Task requirements ▸
1 > In the Tech sentiment note, at what percentile did the average indicator in the heatmap sit at the end of March?
2 > Please retype the part of the Tech sentiment note that opens with the words containing "Sentiment doesn’t stay" and closes with "for long-duration optimism.".

Given passage ▸

┄┄┄┄┄┄┄┄┄┄

Technology has been the star performer as geopolitical tensions eased and the market’s focus returned to AI.

The rebound has taken our Tech Sentiment Matters Aggregate back close to the highs seen at the peak of the last Tech rally. That does not mean the rally has to end. Strong trends can stay strong for longer than sentiment alone suggests.

But vulnerabilities are building again.

Have investors moved too quickly back into the comfort trade: secular growth, AI leadership and earnings resilience?

As always, this is not a call to “buy” or “sell” Tech. It is a sentiment note.

And sentiment analysis is best used to do two things:

  1. Identify when optimism becomes sufficiently stretched that vulnerability shifts to the downside.
  2. Stress-test the prevailing narrative — where is consensus most confident, and what would force a rethink?

Before we go further, let’s remember 2022 and 2025.


Sentiment doesn’t stay extreme forever

Tech is not immune to resets. It can go from “can’t lose” to “needs to prove itself” remarkably quickly.

In 2022, coming out of the pandemic and its best run since the Tech bubble, Tech suffered one of its worst years on record. What mattered was not just valuations or rising yields. The bigger shift was that relative earnings expectations rolled over, and the market stopped paying for long-duration optimism.

Then ChatGPT arrived, the AI capex cycle ignited, and the narrative flipped again — fast.

The last six months offer another example of how extreme investor bullishness can weigh on equity returns.

After taking a hit during the Liberation Day sell-off in April 2025, Tech roared back. Performance recovered strongly, and sentiment rose from the 38th percentile to within a whisker of a new all-time high by late October.

From that point onward, Tech started to underperform the market, despite earnings continuing to be revised higher. It was a reminder that nothing moves in a straight line forever. Even in a secular trend of Tech outperformance, there can be painful and prolonged setbacks.

Sentiment & positioning: back at the all-time high

We always start with the data.

Our Sentiment Matters Aggregate for Technology has risen sharply from its Iran war lows.

At the end of March, the average indicator in our heatmap sat at the 66th percentile — slightly into bullish territory. By this week it had climbed to roughly the 72nd percentile, taking the SMA within a whisker of its all-time high, at the 99th percentile.

┄┄┄┄┄┄┄┄┄┄

Data ▸
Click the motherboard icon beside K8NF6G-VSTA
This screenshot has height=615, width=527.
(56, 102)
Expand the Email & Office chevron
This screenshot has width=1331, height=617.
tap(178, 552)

┄┄┄┄┄┄┄┄┄┄

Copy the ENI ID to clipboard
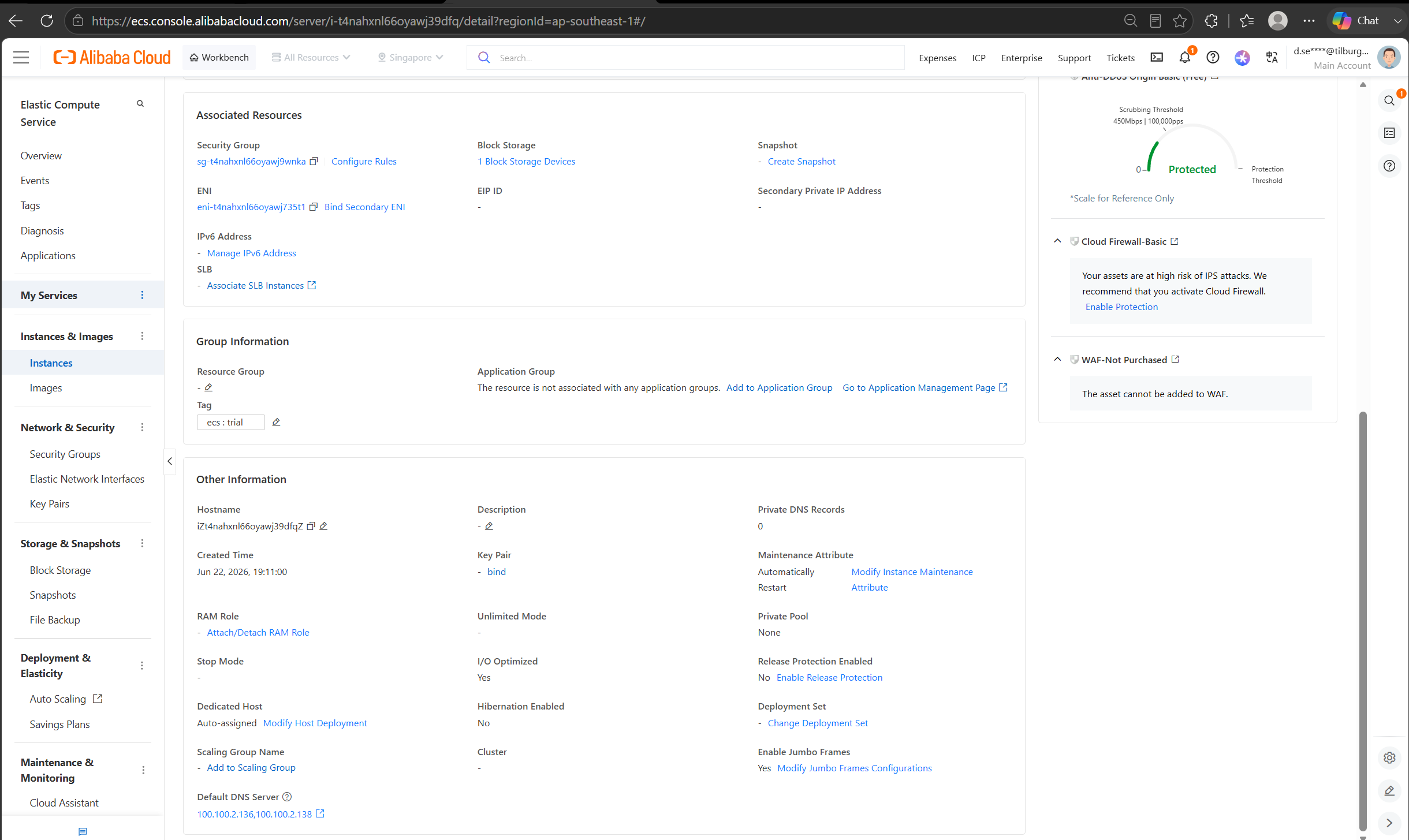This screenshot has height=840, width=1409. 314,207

┄┄┄┄┄┄┄┄┄┄

Results for each task ▸
1 > The 66th percentile.

2 >
Sentiment doesn’t stay extreme forever

Tech is not immune to resets. It can go from “can’t lose” to “needs to prove itself” remarkably quickly.

In 2022, coming out of the pandemic and its best run since the Tech bubble, Tech suffered one of its worst years on record. What mattered was not just valuations or rising yields. The bigger shift was that relative earnings expectations rolled over, and the market stopped paying for long-duration optimism.